David Suchet stars as Cardinal Giovanni Benelli in The Last Confession, playing in Toronto until June 1. Photo by Cylla von Tiedemann

Intrigue among the incense

By 
  • May 1, 2014

TORONTO - A smoky stage and the distinct scent of incense set the scene for the Vatican in 1978. It’s a place where “everything is confidential and nothing is secret,” according to the sharp-witted play The Last Confession.

Starring British actor David Suchet, famous for his on-screen role as Agatha Christie’s Hercule Poirot, this fictional play is advertised as a mystery, but unfolds more like a power struggle.

Suchet plays Cardinal Giovanni Benelli who recounts a crisis of faith as he confesses his role in the death of Pope John Paul I. John Paul was a liberal pope surrounded by a conservative Curia. Thirty-three days into his reign as pontiff, he was found dead in his bedroom chambers. With no autopsy ever completed on the body, conspiracy theorists have proposed that the man the public called the people’s pope was murdered. These rumours are the foundation for a drama set in a unique institution.
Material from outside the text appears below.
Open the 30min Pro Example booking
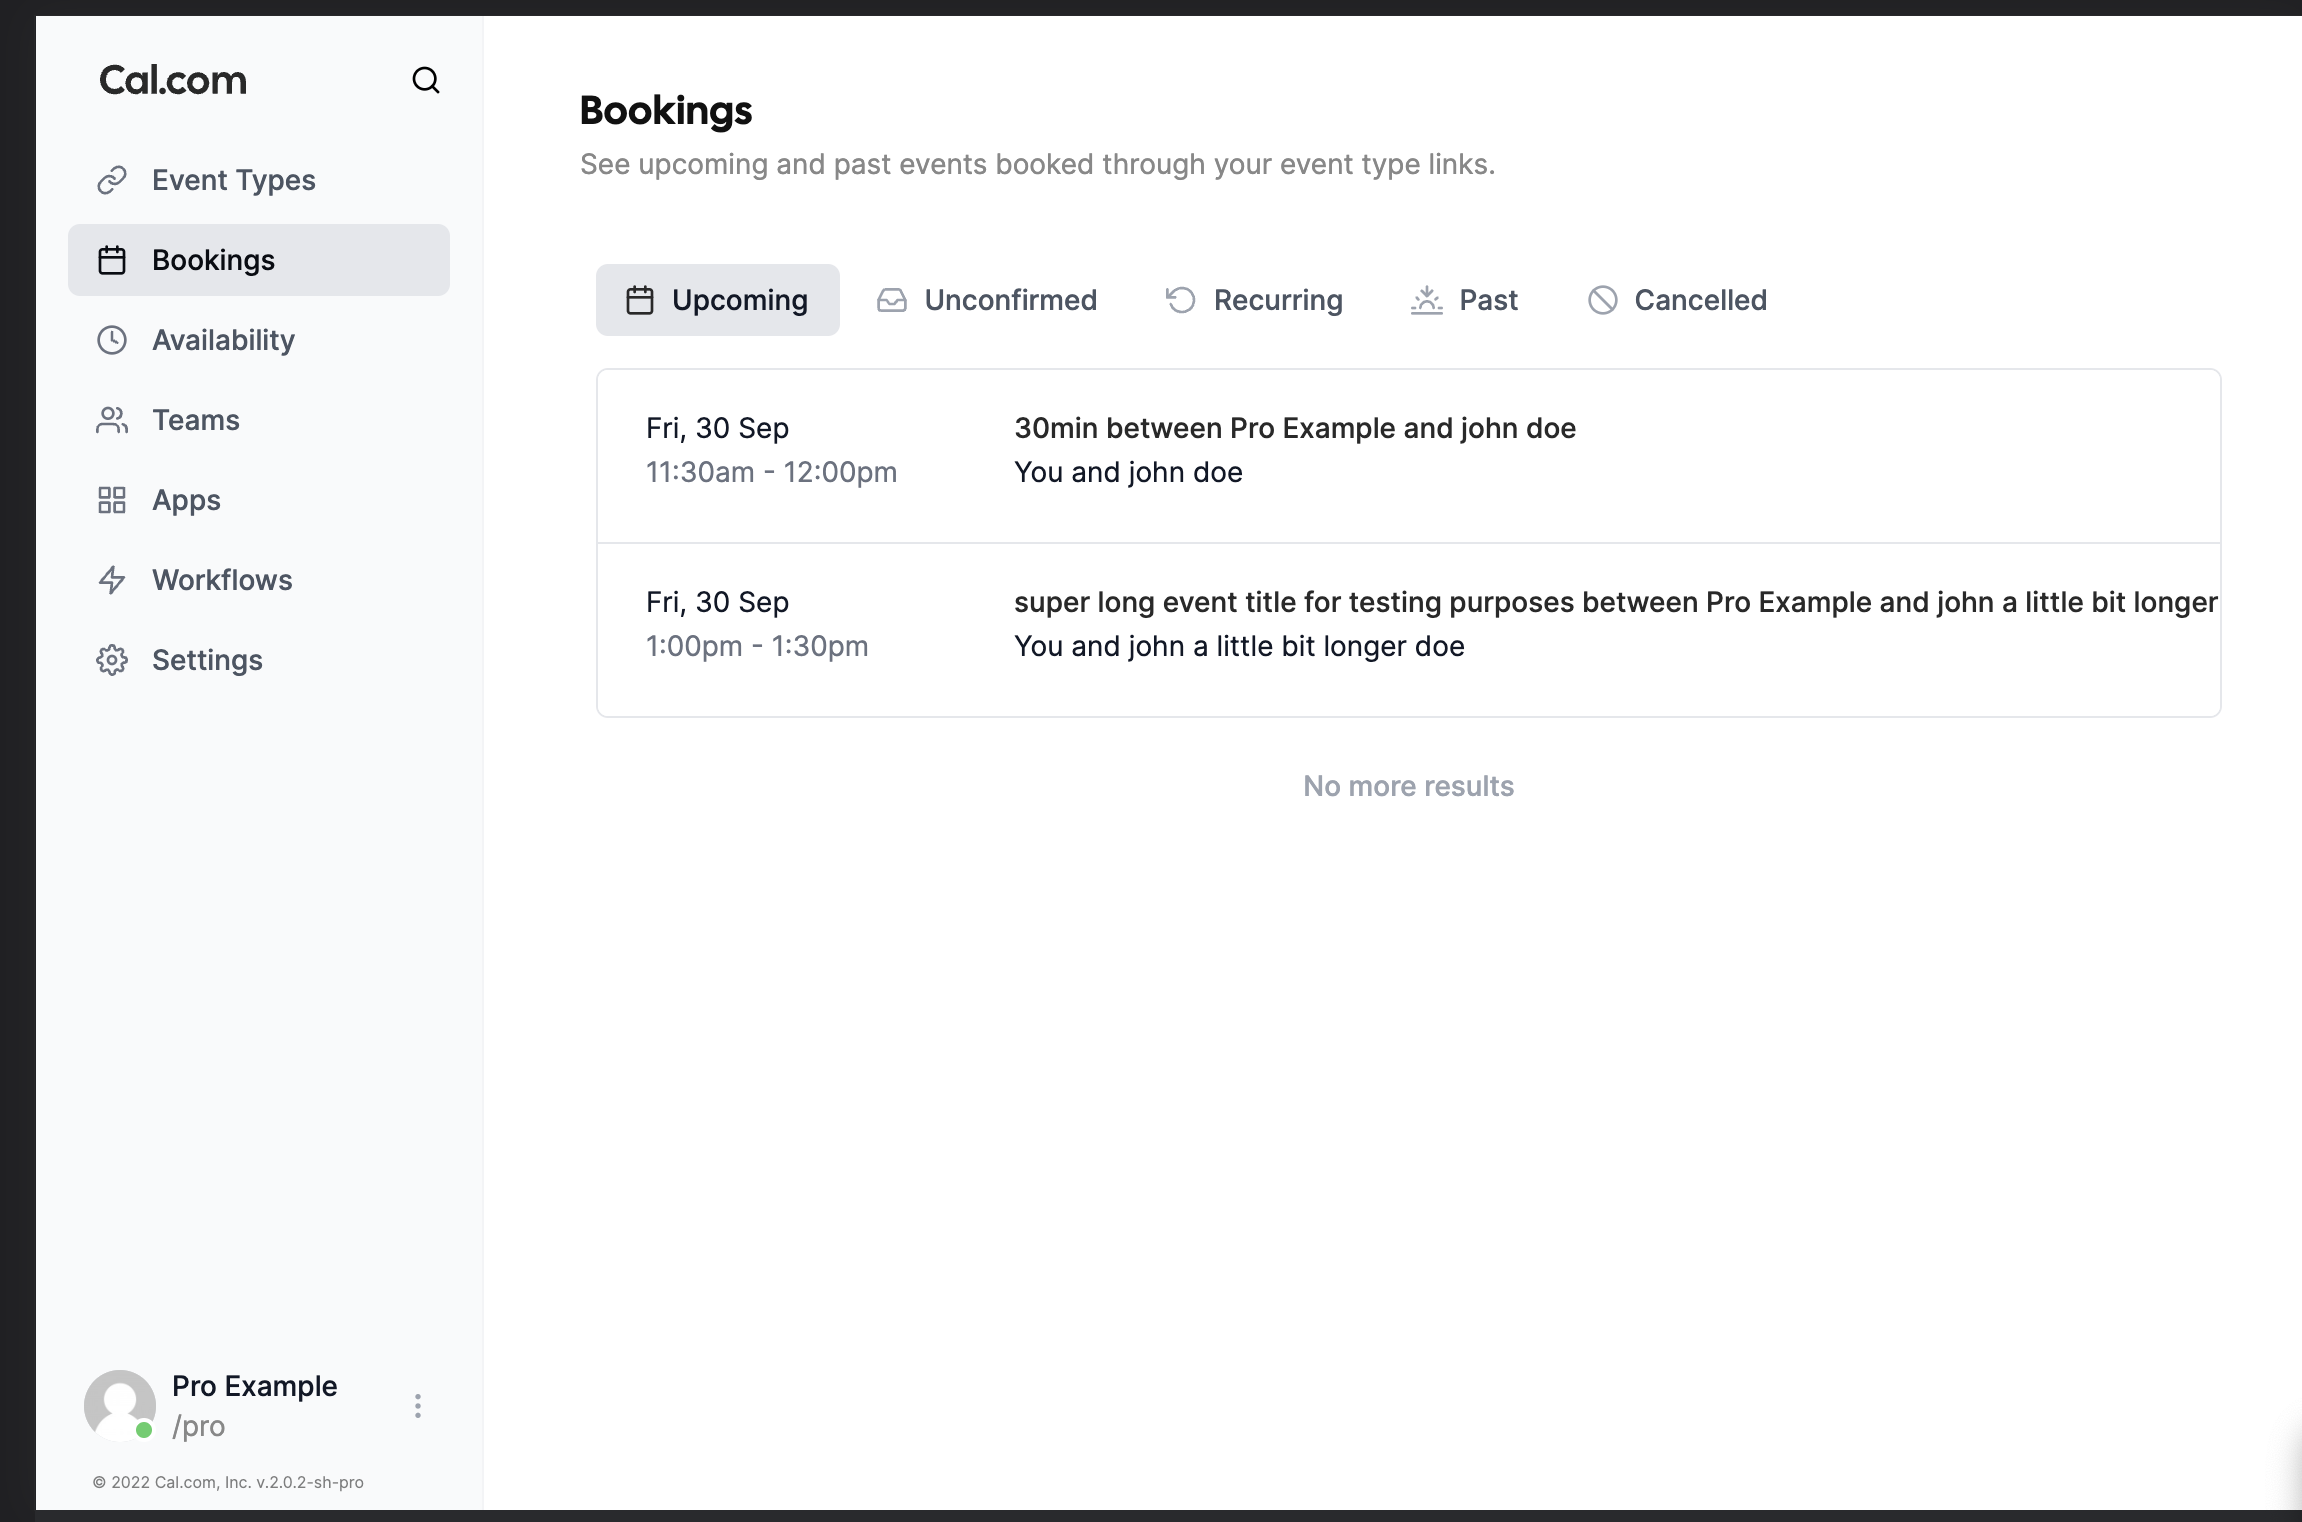Screen dimensions: 2302x1522 1409,456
“No other Church in the world has its own state. It even has its own passports, its own bank. It’s an entity unto itself,” said Suchet on why the Vatican is so fascinating. “It’s strangely secret and I think, therefore, it’s strangely tantalizing to the world. It’s a very strange situation for a religious body to find itself in with that much power.”

One of Benelli’s main struggles as a man of God and caretaker of Christ’s Church is the question of how one can exercise power and still live the simple life of Christ. In his constant back-and-forth with his confessor, he acknowledges his sins of pride and envy.
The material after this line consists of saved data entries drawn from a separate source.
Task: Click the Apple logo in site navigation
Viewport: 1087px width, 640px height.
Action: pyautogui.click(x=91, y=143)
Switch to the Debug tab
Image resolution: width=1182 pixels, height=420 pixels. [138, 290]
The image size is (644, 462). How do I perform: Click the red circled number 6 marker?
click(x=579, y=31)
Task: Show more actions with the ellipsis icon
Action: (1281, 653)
The play’s Canadian talent includes Nigel Bennet as Cardinal Villot who sabotages Pope John Paul’s liberal reforms, Roy Lewis as the African Cardinal Bernardin Gantin and Philip Craig as The Confessor.

The Last Confession was first performed at Chichester Festival Theatre on April 27, 2007. Straight from the U.K. on its current tour, the play will bring its case of intrigue, its highlight of John Paul’s papacy and its theme of unburdening the conscience to Los Angeles and Australia after its six-week run in Toronto ends June 1.

“Confession, as much as anything else, is finding someone to whom we can be accountable for as another human being and to have the courage and the openness to admit what we have done wrong,” said Suchet. “The thing that really distinguishes Christianity as a religion is that with all our failings, with all our weaknesses, with all our sins, we are offered love and forgiveness. It’s the confessing of our sins and being given absolution by representatives of God within His Church that gives us that forgiveness. And that’s a very blessed thing to receive.”